_Instruction_
Put every line of the listing below into a numbered list, leaving out the blank lines.

---

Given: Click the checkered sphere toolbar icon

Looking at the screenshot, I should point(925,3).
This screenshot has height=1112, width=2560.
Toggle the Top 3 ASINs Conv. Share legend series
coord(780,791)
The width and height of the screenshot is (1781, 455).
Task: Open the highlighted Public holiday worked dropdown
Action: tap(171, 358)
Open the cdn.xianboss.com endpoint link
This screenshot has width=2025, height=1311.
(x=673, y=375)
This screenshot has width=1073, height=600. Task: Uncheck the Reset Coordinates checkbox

---

_Exercise output_
1. Given: Click the checkered sphere toolbar icon
2. Looking at the screenshot, I should point(925,3).
3. This screenshot has height=1112, width=2560.
4. Toggle the Top 3 ASINs Conv. Share legend series
5. coord(780,791)
6. The width and height of the screenshot is (1781, 455).
7. Task: Open the highlighted Public holiday worked dropdown
8. Action: tap(171, 358)
9. Open the cdn.xianboss.com endpoint link
10. This screenshot has width=2025, height=1311.
11. (x=673, y=375)
12. This screenshot has width=1073, height=600. Task: Uncheck the Reset Coordinates checkbox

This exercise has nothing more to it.